--- Begin ---

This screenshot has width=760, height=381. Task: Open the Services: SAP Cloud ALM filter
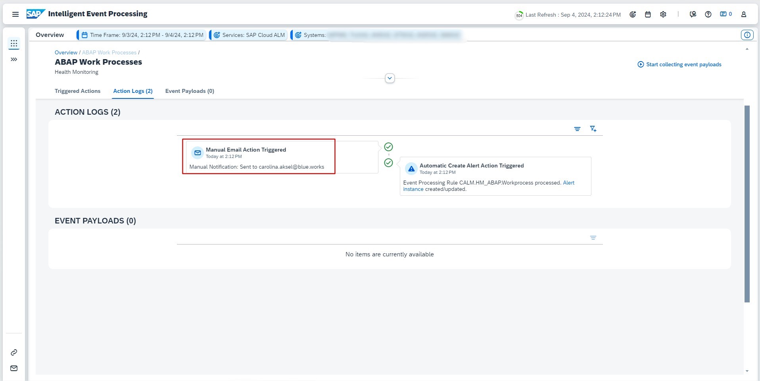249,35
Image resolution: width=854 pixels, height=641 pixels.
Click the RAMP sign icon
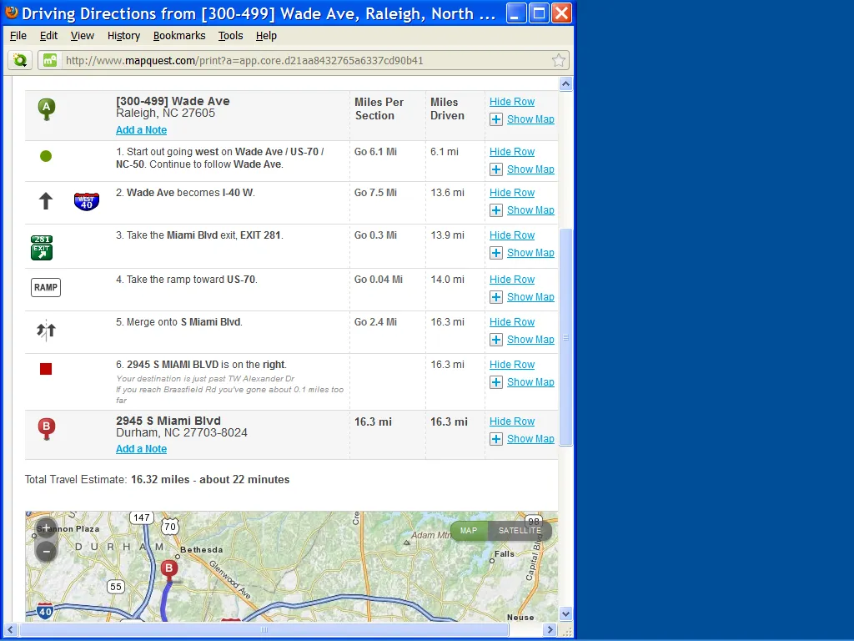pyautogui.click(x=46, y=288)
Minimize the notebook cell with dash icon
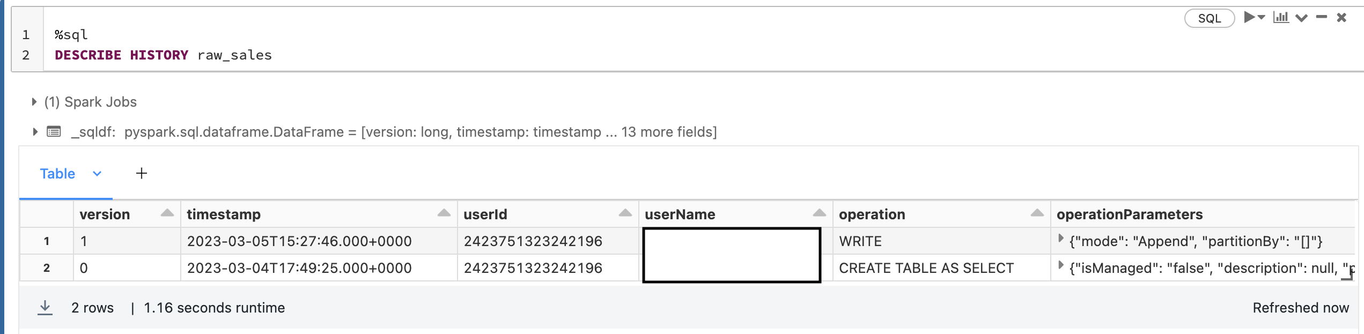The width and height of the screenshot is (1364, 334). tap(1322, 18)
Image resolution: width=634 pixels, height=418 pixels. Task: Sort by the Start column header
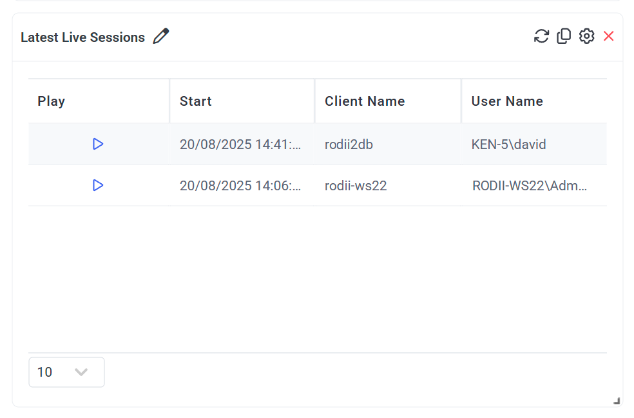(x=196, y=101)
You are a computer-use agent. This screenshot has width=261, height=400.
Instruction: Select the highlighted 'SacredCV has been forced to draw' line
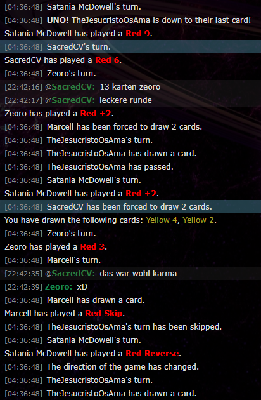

--- End ---
--- Begin ---

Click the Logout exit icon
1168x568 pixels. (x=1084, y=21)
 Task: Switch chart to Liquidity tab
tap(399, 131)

--- End ---
--- Begin ---

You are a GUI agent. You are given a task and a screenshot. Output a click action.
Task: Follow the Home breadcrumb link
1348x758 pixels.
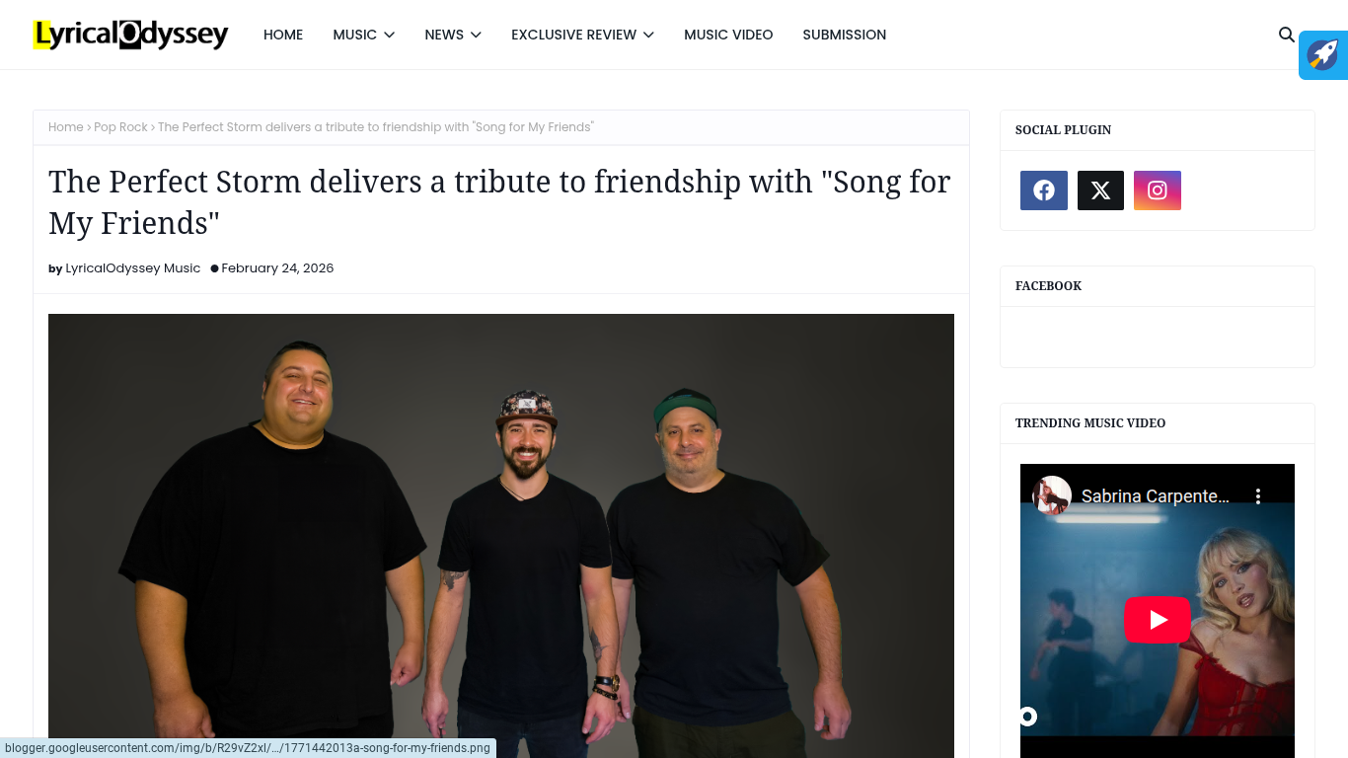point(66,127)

--- End ---

▶ [Task goal]
Give the lines from the one containing "You are a GUI" to the one containing "point(66,127)", inclusive, as a JSON list of strings with one string per line and no blank lines. Omit the pictures.

▶ [Written response]
[
  "You are a GUI agent. You are given a task and a screenshot. Output a click action.",
  "Task: Follow the Home breadcrumb link",
  "1348x758 pixels.",
  "point(66,127)"
]